The Null Device

2007/4/26

Science News has an article about recent advances in computer music processing. There has been success in creating software which understands recorded music, to the point of being able to extract note information from a (polyphonic, multitimbral, acoustically imperfect) recording. This has been achieved not by programming in rules of musical theory but by using machine learning techniques, setting up a learning system and training it from examples to infer its own rules of music:

He started with a program that had no information about how music works. He then fed into his computer 92 recordings of piano music and their scores. Each recording and score had been broken into 100-millisecond bits so that the computer program could associate the sounds with the written notes.

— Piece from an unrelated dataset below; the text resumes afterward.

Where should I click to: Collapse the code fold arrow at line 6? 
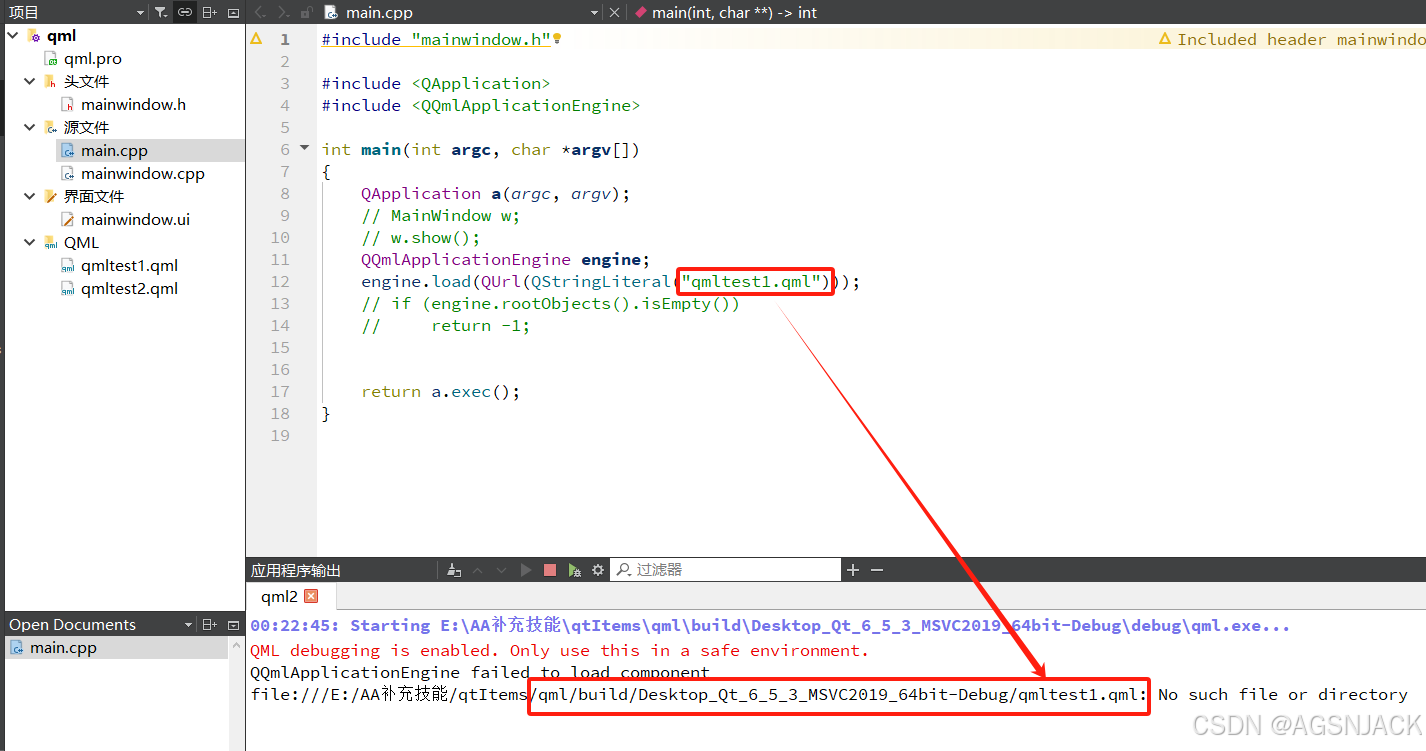tap(303, 146)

Within those selections, the computer would receive an A note, for example, in the varying contexts in which it occurred in the music. The software could then search out the statistical similarities among all the provided examples of A.
In the process, the system indirectly figured out rules of music. For example, it found that an A is often played simultaneously with an E but seldom with an A-sharp, even though the researchers themselves never programmed in that information. Ellis says that his program can take advantage of that subtle pattern and many others, including some that people may not be aware of.

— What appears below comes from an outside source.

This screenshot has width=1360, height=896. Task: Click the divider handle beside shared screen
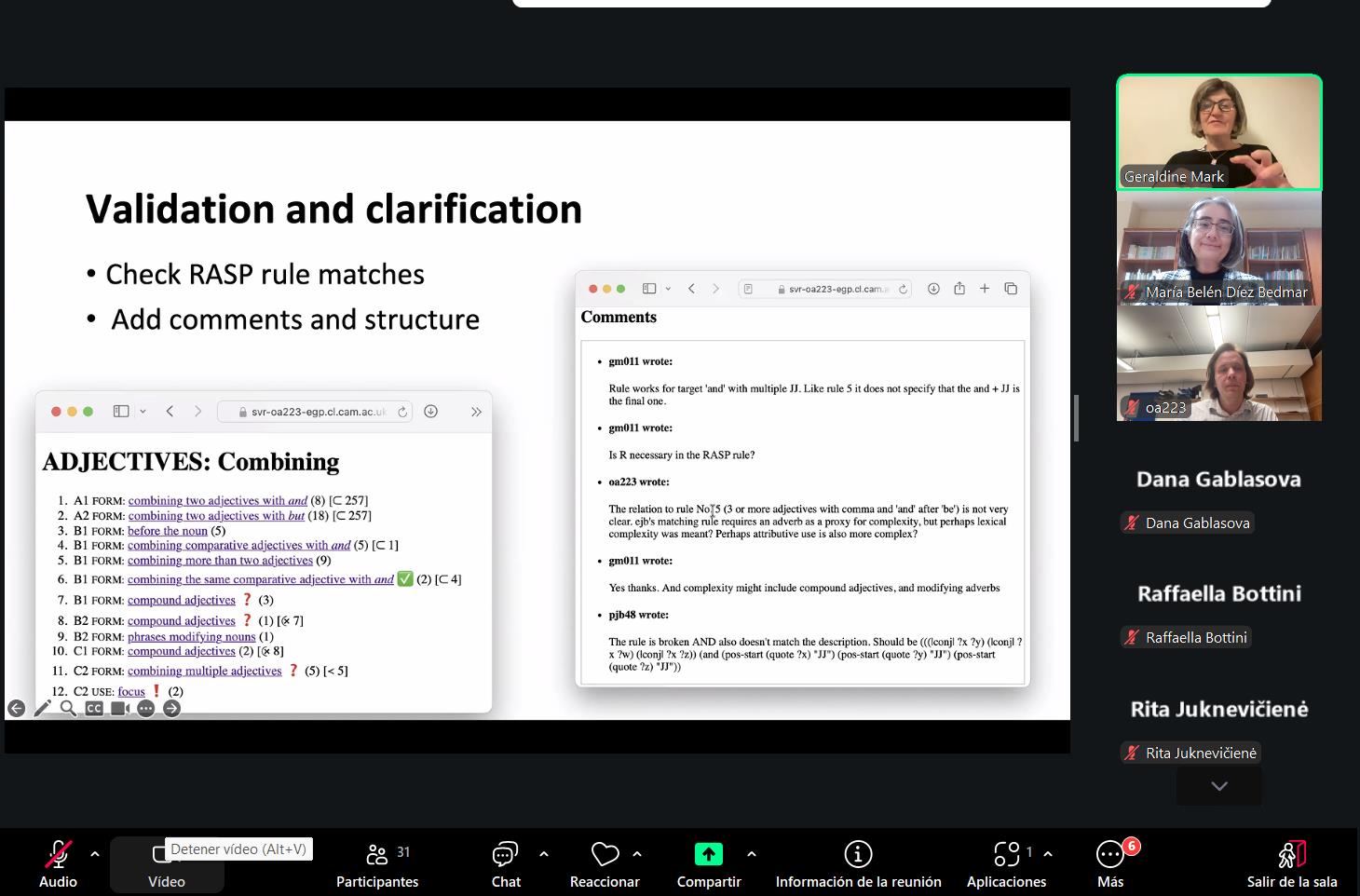tap(1076, 418)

The software thus developed got impressively good results in music transcription tests (68% accuracy, with the runner-up, a traditional rule-based system, getting 47%). There are numerous applications of such a technology, from automated accompanyists to "musical spellcheckers" to ways of "decompiling" recordings to a score:
Score-alignment programs could be used after a musician records a piece of music to do the kind of fine-tuning that's now performed painstakingly by recording studios, fixing such problems as notes that are slightly off pitch or come in late. "It'll be kind of like a spell-check for music," says Roger Dannenberg, a computer scientist at Carnegie Mellon University in Pittsburgh who is developing the technology.

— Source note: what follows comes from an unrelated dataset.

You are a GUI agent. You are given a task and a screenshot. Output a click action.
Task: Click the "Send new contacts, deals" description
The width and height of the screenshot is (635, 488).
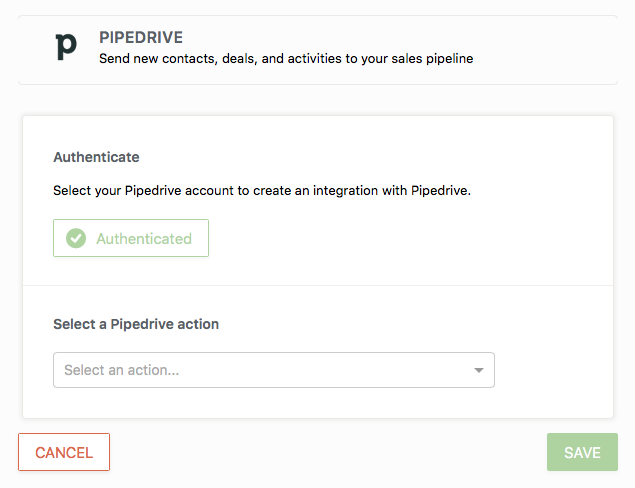[x=286, y=59]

Christopher Raphael begins the third movement of a Mozart oboe quartet. As his oboe sounds its second note, his three fellow musicians come in right on cue. Later, he slows down and embellishes with a trill, and the other players stay right with him. His accompanists don't complain or tire when he practices a passage over and over. And when he's done, he switches them off.
Not everybody's happy with this, though; musicians' unions, which have opposed "virtual orchestras", are about as keen on it as buggy-whip manufacturers were on the automobile.